The book itself is structured like a kind of macro ethnography. What this means to me is rather than telling a community’s story through a discussion of its rituals and people, this is the rendering of a meta-theory by the constantly shifting use of myths around the world. What this looks like in practice is a long opening chapter detailing the basic idea of a “mono myth” or one world story. IE that every culture tells the same basic story about themselves — their founding, their presentation of values, and their presentation of a meaningful life. The details change but the goals of the story generally do the same thing. It’s not all that dissimilar to the ways in which most languages refers to the culture they represent as “the people” and other similar forms.

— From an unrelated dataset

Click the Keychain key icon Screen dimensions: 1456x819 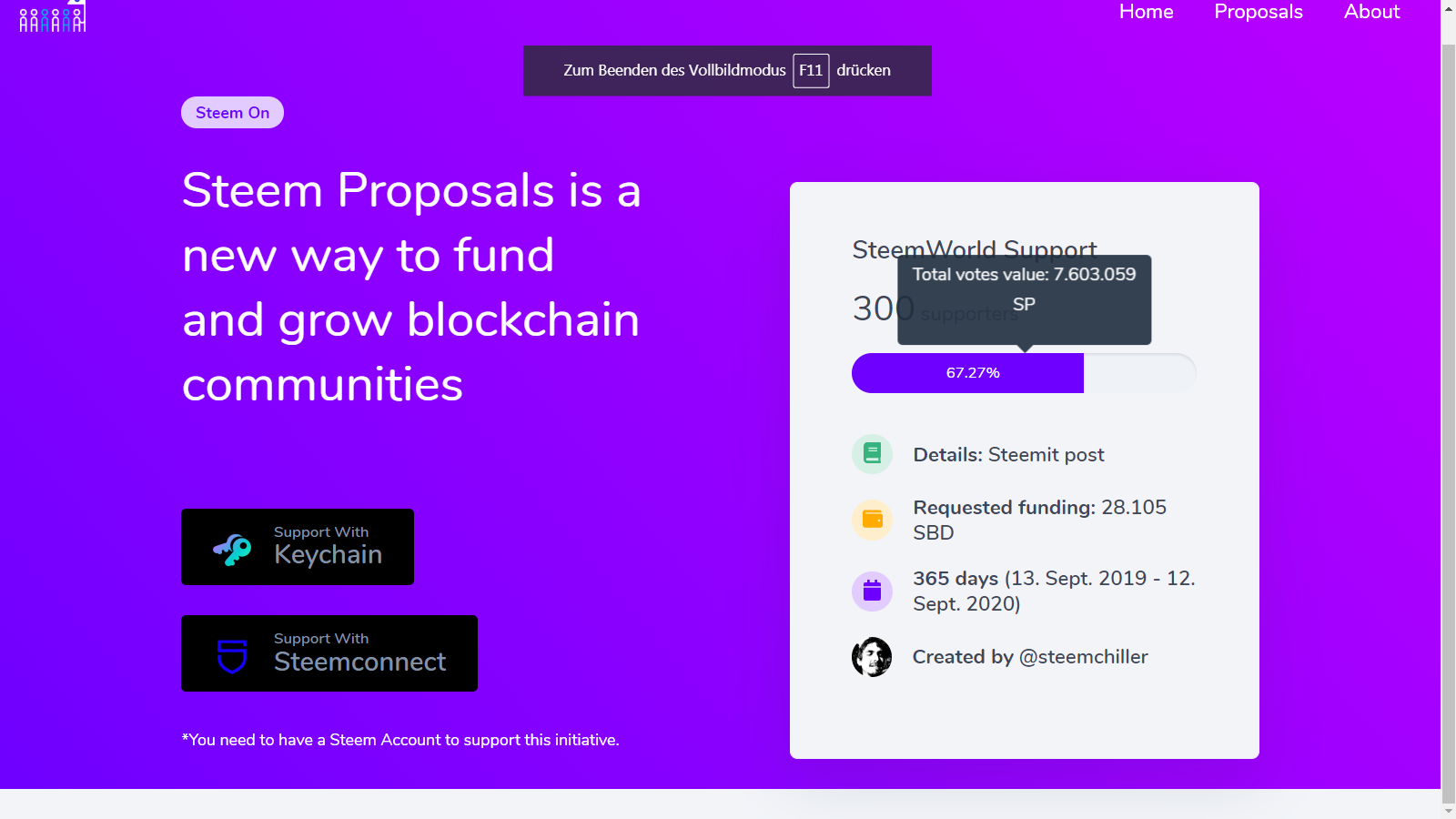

From there, Campbell details the individual steps of the hero’s journey, what he considers to be the most concise rendering of the story. This has about two dozen steps and each step gets its own chapter exploring many different versions of it through exploring different cultural stories.
The last section looks at the ways the story has a whole contributes to the wider culture.
The book mostly holds up, especially at the theoretical level. There’s plenty of Eurocentric/American issues for the book being 75 years old, but that’s to be expected.